Challenges we ran into

localhost resolving to the wrong IP stack silently broke every request.

On one of our machines, localhost resolved to ::1 (IPv6), but Node was binding to 0.0.0.0 (IPv4). Frontend and backend looked correctly configured, but every request was getting refused with no useful error, just silence. We traced it to the bind address vs. resolution mismatch and fixed it by forcing 127.0.0.1 everywhere: Vite proxy target, API base URLs, curl tests.

Two separate startup bugs masqueraded as "nothing is happening."

The Token Company's SDK is ESM-only, but our backend started as CommonJS. Calling require() on an ESM package doesn't throw a clear error, it just fails silently, so the symptom looked like a missing dependency rather than a module system conflict. We fixed it with dynamic import() and lazy client initialization.

Around the same time, tsx watch would start the backend, print nothing, and never open its port, again with no crash and no log. The actual cause was a top-level await in our entrypoint blocking execution before the server ever bound to a port. Wrapping startup in an async function main() resolved it.

Accomplishments that we're proud of

Per-patient tracked parameters. Instead of one global extraction prompt for every patient, doctors choose exactly what to monitor, and the AI adjusts what it listens for in that patient's future check-ins. It's the difference between Interim feeling like a generic app and feeling like an actual clinical tool.

What we learned

Validate before you build. Our first instinct was to build a structured symptom-logging form, it felt easy to scope and easy to demo. But once we actually talked to patients and doctors, we kept hearing the same thing from both sides: people forget what happened by the time they get to an appointment, and doctors waste time reconstructing timelines from memory. That told us the real problem wasn't collecting data, it was making sense of it. Spending that hour talking to people before writing code completely changed our direction, and honestly it was time better spent than coding would have been.

Scope ruthlessly. Last-minute features are risk, not progress.
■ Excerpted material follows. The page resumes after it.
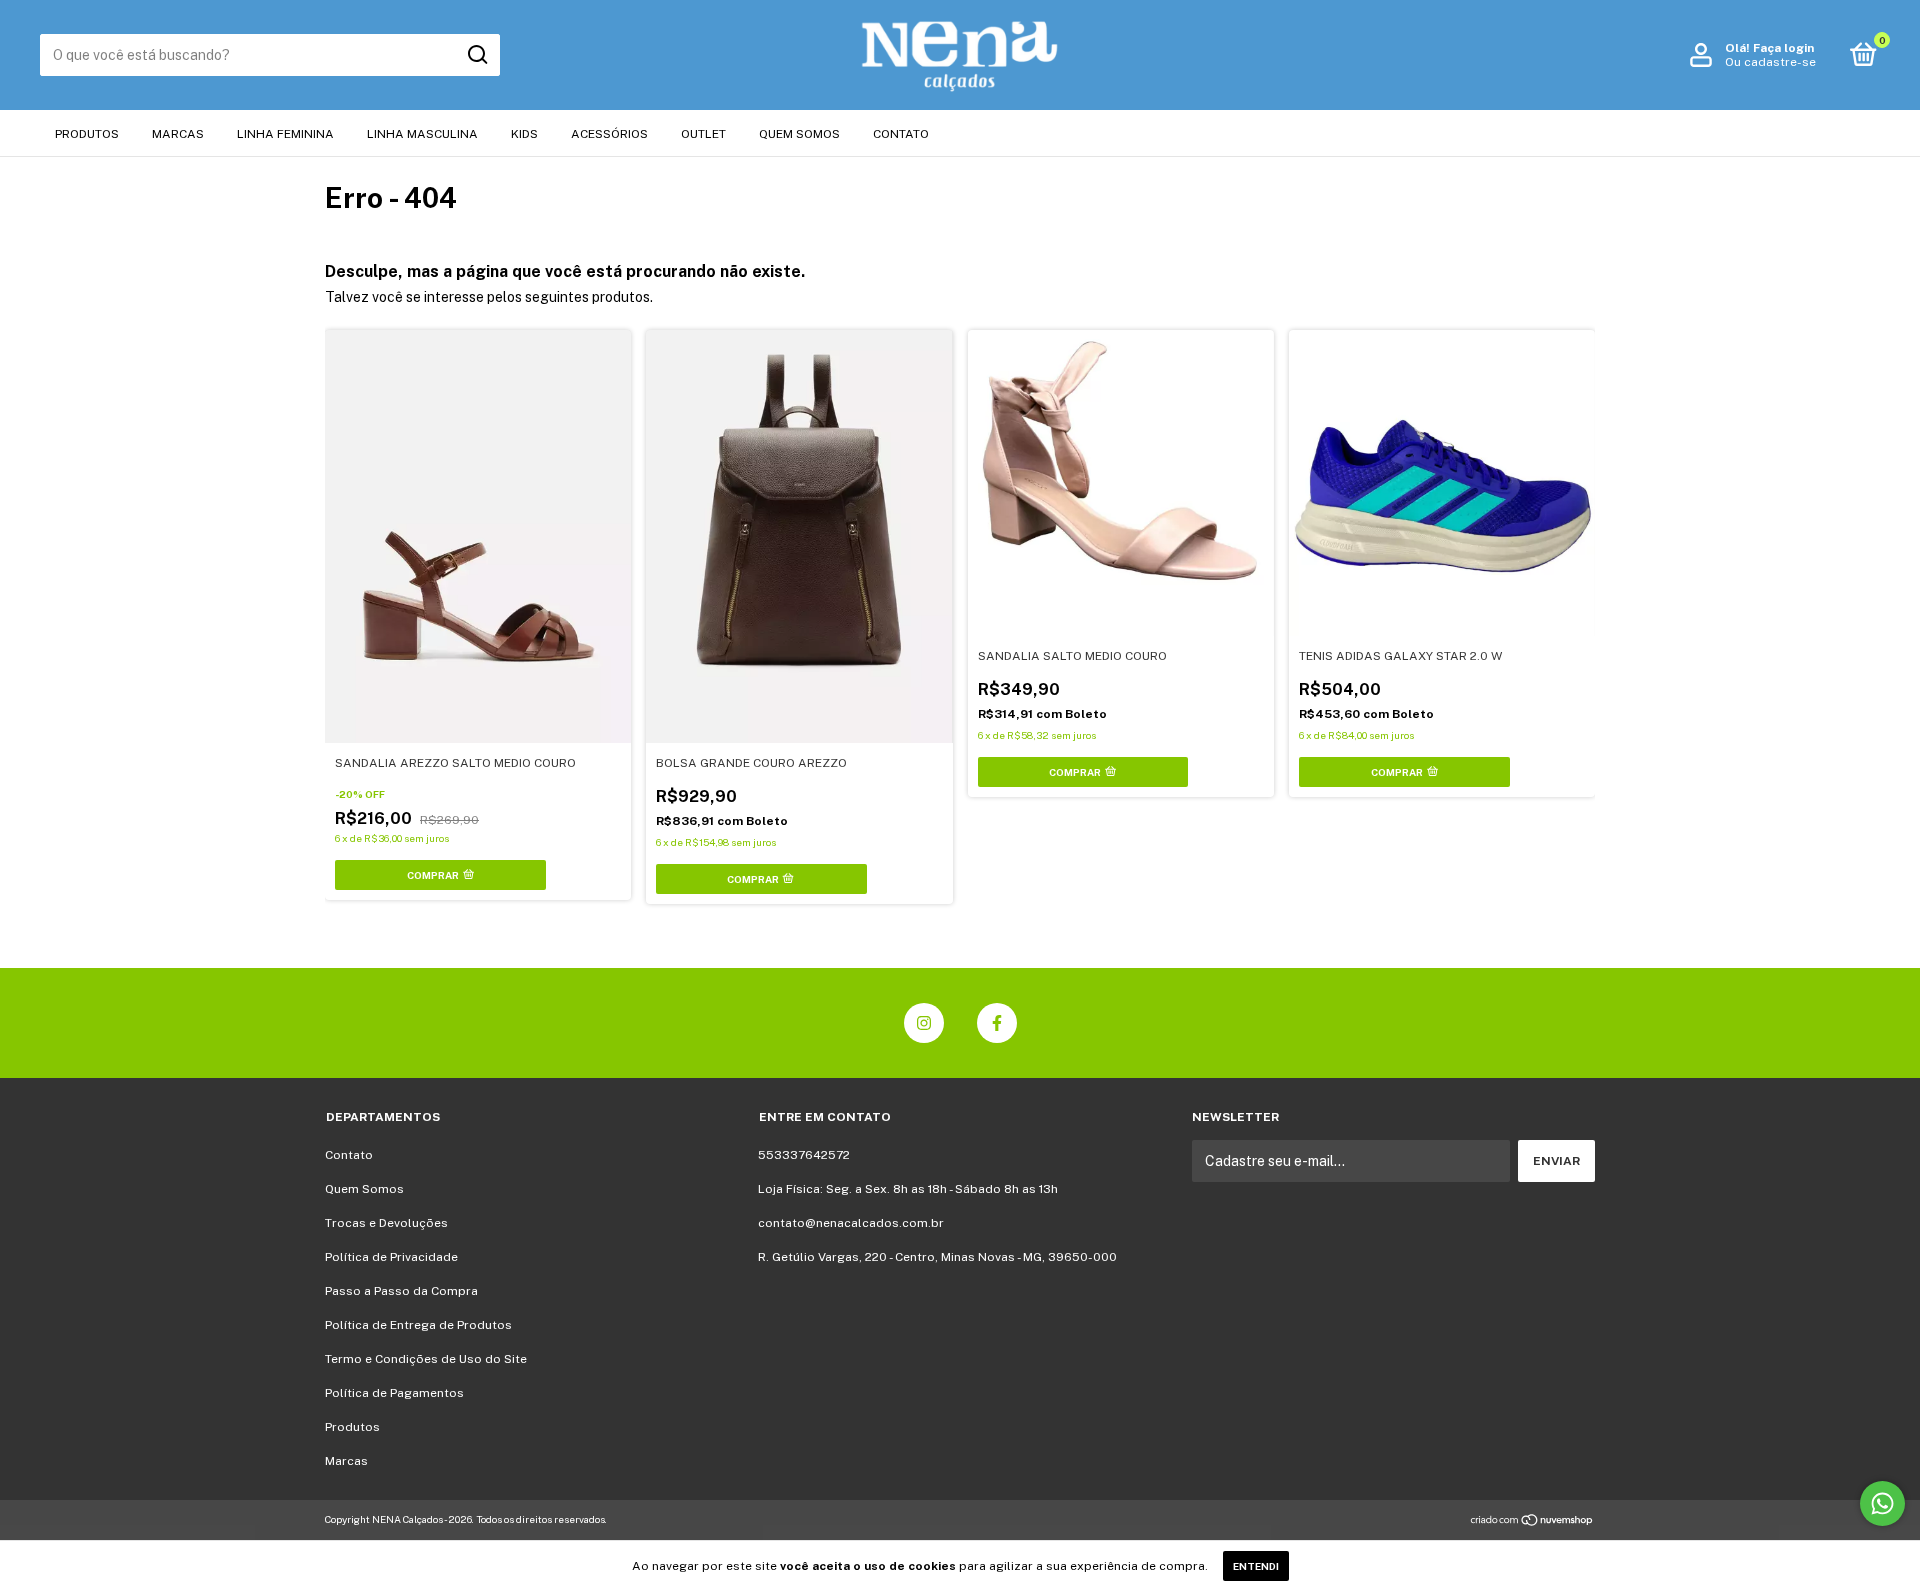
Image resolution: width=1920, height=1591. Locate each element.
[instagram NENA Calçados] (924, 1023)
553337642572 (804, 1155)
We had a long list of ideas going in: a full conversational agent, EHR integrations, custom tracked parameters per patient. We cut almost all of it and focused on one thing working end to end: voice in, structured doctor briefing out. At some point we realized that adding a feature in the last hour doesn't make the project stronger, it just gives us one more thing that could break. We'd rather show up with something small that actually works than something big that's half-finished.

How we explained it mattered just as much as building it. Our first drafts of the project story led with the tech stack, Deepgram, Claude, Redis, compression. It was all true, but it didn't make anyone care. The version that actually worked started with the problem itself: a doctor trying to piece together weeks of symptoms in a 10-minute appointment. We learned that explaining why something matters takes just as much effort as building it.

Split work by strength, not just evenly. We put backend pipeline work and the doctor dashboard on separate branches so we could move at the same time without blocking each other. Frontend ended up taking longer than we expected, and once we noticed that, we shifted more time toward it instead of sticking to our original plan. Noticing early and adjusting saved us from a crunch later.

Things break exactly when you're testing the real flow. Almost all of our worst bugs, the IPv6 issue, the silent ESM failure, showed up when we were running the whole pipeline end to end, not during smaller tests. That taught us to always keep a version we knew worked, just in case something broke later while we were still building.

What's next for Interim

Right now, check-ins are single-turn: the patient talks, we extract, done. The next version moves to a full conversational agent that can hold a multi-turn dialogue, asking clarifying questions, following up on previous check-ins, and probing gently when something sounds off, instead of a one-shot speak-and-extract flow.

We also want to get Interim out of its own silo and into the tools doctors already use. That means partnering with platforms like MyChart and Epic so briefings show up directly in a doctor's existing workflow, instead of asking them to check a separate app before every visit.